Chronic Kidney Disease (CKD) and hypertension are common comorbid conditions and present a significant healthcare challenge. The use of Renin-Angiotensin-Aldosterone System inhibitors (RAASi) is a cornerstone in managing hypertension in non-dialysis-dependent CKD patients. This study sought to assess the utilization trends and considerations of RAASi among physicians in India, aiming to provide valuable insights into clinical practices in this context.
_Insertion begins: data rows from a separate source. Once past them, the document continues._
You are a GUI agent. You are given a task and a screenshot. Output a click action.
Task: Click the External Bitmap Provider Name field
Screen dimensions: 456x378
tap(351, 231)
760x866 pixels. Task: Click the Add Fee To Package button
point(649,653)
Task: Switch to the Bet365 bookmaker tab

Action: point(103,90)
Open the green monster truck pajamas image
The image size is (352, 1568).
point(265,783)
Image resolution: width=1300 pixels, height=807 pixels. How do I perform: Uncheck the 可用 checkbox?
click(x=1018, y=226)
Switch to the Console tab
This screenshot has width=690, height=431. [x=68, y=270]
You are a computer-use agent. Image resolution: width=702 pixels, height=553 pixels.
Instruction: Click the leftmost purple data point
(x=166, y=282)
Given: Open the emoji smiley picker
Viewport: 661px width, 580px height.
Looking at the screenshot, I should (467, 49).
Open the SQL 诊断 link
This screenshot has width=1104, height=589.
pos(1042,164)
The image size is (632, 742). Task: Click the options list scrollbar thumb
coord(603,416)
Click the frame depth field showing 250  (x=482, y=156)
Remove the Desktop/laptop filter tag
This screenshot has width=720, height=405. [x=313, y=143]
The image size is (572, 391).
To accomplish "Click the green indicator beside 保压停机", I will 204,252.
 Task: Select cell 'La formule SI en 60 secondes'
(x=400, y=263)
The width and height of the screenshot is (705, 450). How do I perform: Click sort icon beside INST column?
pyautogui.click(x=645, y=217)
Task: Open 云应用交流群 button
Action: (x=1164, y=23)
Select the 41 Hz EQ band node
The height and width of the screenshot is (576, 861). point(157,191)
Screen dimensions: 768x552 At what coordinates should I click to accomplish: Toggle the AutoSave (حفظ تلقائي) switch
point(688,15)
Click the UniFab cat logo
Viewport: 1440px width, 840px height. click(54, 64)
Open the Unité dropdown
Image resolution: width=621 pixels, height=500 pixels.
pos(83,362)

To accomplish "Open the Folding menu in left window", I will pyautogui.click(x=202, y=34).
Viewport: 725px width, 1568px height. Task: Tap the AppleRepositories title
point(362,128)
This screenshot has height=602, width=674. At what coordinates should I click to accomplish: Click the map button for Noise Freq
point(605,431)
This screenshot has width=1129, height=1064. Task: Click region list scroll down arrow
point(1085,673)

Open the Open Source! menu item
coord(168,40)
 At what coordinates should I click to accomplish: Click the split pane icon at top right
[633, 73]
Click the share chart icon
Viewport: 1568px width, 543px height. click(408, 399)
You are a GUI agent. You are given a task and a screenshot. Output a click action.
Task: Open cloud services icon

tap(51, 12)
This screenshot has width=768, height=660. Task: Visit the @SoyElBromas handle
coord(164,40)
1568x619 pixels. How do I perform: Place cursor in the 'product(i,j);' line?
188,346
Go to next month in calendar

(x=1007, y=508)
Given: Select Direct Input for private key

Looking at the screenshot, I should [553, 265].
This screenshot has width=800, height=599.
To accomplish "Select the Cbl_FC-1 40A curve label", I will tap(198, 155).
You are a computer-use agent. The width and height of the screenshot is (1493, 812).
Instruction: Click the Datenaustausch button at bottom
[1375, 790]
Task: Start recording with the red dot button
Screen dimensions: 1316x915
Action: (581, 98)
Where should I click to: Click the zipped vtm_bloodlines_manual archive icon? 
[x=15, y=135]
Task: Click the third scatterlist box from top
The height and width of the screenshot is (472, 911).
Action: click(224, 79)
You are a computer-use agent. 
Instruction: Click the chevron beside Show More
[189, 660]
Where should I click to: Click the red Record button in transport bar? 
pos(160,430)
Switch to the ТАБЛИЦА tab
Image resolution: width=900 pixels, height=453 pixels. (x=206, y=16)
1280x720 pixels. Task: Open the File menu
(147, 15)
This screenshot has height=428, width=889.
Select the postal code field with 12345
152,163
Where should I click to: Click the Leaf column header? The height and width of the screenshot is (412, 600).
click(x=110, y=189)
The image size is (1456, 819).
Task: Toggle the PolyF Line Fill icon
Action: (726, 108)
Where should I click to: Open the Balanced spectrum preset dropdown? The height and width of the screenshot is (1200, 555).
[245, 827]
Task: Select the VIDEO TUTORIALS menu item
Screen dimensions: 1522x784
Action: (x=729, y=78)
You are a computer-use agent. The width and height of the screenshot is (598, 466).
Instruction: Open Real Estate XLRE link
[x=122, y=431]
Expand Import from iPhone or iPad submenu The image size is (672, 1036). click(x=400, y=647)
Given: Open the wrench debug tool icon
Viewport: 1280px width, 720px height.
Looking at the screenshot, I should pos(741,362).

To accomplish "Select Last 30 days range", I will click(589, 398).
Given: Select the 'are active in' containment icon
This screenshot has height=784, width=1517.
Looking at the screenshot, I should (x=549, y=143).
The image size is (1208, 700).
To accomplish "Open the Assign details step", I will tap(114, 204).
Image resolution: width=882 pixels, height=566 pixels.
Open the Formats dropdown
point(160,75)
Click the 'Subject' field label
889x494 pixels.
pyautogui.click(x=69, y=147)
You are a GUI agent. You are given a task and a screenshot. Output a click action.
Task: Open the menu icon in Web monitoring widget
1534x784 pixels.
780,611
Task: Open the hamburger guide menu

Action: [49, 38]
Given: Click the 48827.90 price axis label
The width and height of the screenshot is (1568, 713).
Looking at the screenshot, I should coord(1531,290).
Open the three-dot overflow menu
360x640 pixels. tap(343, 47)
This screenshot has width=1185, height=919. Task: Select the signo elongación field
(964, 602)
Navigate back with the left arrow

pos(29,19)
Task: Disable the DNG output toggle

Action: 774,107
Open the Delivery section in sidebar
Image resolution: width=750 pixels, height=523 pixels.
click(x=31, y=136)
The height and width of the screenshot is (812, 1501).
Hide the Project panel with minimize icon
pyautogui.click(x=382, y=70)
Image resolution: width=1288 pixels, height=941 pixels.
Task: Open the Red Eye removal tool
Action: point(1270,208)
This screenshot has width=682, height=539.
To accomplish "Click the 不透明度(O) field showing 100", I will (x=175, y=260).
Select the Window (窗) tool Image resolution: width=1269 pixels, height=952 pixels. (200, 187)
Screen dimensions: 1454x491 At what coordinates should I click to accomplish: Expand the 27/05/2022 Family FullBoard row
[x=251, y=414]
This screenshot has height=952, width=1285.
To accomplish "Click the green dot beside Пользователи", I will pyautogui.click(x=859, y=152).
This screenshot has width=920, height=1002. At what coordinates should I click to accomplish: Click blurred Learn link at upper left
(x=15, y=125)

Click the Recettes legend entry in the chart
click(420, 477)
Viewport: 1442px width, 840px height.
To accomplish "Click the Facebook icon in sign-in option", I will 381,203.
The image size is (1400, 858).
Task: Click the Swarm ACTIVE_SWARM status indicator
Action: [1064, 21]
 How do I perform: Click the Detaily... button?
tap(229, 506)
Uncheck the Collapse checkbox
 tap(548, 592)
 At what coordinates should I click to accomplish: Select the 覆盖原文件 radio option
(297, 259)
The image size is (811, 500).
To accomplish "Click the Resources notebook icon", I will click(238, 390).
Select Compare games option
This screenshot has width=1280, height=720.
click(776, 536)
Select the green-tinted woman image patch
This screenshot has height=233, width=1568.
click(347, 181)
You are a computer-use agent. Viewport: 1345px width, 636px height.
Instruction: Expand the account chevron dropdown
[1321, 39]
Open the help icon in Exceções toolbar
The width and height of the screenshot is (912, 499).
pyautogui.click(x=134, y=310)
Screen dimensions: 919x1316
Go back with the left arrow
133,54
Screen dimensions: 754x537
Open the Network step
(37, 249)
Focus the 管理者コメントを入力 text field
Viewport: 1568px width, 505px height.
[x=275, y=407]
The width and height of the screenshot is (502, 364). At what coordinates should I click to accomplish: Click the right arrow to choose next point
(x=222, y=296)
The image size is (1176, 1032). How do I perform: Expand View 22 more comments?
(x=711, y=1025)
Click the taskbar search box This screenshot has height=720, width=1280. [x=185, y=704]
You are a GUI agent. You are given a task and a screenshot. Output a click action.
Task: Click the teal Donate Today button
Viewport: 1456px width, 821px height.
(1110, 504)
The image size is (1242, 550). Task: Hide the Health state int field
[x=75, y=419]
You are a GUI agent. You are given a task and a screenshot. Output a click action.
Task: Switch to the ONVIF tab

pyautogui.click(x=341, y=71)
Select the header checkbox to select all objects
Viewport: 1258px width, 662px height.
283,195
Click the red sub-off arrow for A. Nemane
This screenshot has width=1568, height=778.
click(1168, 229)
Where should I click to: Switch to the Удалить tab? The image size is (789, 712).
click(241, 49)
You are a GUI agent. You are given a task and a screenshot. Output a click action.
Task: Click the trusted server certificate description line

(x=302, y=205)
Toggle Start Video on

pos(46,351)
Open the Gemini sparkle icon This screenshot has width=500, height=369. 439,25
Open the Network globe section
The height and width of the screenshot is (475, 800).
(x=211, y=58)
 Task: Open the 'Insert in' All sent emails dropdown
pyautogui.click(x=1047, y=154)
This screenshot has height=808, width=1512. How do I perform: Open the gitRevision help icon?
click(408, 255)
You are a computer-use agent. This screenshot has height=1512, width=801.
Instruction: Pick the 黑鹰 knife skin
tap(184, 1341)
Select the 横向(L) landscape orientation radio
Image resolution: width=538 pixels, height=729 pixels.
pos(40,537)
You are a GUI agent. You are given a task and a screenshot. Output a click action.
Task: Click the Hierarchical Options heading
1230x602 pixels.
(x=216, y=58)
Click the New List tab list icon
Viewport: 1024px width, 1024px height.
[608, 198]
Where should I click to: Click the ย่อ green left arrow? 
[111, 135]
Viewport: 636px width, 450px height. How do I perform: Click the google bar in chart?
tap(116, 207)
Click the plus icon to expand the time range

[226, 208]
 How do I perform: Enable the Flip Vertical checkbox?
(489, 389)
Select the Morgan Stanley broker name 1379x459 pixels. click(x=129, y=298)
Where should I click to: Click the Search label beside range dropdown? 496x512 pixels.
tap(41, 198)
A comprehensive questionnaire-based survey was conducted, garnering responses from 252 physicians across various affiliations, including government hospitals (29%), private multispeciality hospitals (11.5%), private clinics (25%), and academic medical centers or university hospitals (34%). The survey encompassed a wide array of questions designed to evaluate the clinical practices, attitudes, and challenges faced by these physicians in the management of hypertension in non-dialysis-dependent CKD patients, with a specific focus on the utilization of RAASi.
Most participating physicians (87.7%) reported regularly treating non-dialysis-dependent CKD patients with hypertension. The survey revealed that calcium channel blockers (46%) were the preferred first-line antihypertensive agents, followed by beta blockers (23%) and ACE inhibitors or Angiotensin II Receptor Blockers (ARBs) (17.8%). While 38% of physicians did not prescribe RAASi to CKD hypertensive patients requiring multiple antihypertensive medications, a significant proportion expressed familiarity with ARBs (65%) and ACE inhibitors (35%). Notably, the decision to initiate RAASi was influenced by several factors, including evidence of proteinuria (69.8%), estimated Glomerular Filtration Rate (eGFR) (76.2%), and the presence of comorbidities (56%). Physicians primarily assessed the effectiveness of RAASi through blood pressure control (66.7%) and a reduction in proteinuria (61.1%). The most prevalent challenges and concerns reported by physicians in the survey pertained to intolerance or adverse effects, particularly hyperkalemia (82.5%), and concerns over the rise in serum creatinine (62.7%). Physicians' confidence levels in managing patients who experienced a rise in serum creatinine while on RAASi varied, with 19% reporting being very confident while 37% expressing a lack of confidence in managing this specific scenario. When patients experienced a rise in serum creatinine, physicians' responses included temporarily discontinuing the RAASi (65%), adjusting the dosage (44.4%), and referring to nephrologist (33.3%). The survey findings revealed lack of consensus on percentage increase in serum creatinine that would serve as a threshold for discontinuing RAASi with 40% physicians setting threshold of 20% or higher while 33% chose 30%. Most physicians believed that there were reservations among their colleagues regarding the use of RAASi in non-dialysis-dependent CKD patients with hypertension (64.7%). Regarding suggested changes to current practice, respondents recommended Development of decision support tools or algorithms (89%), increased collaboration between nephrologists and primary care physicians (80.5%) and regular monitoring and reporting of patient outcomes on RAASi (71%).

This survey-based study provides a comprehensive assessment of the current landscape of RAASi utilization among physicians. We observed that physicians still approach the use of RAASi cautiously, particularly concerning the potential rise in serum creatinine, which influences their treatment decisions. Furthermore, there is pressing need to promote its use in this patient subset, as physicians serve as primary point of contact for these individuals. Increased education, collaborative efforts, and standardized practices are vital for optimizing care for non-dialysis-dependent CKD patients with hypertension and enhancing healthcare outcomes in India.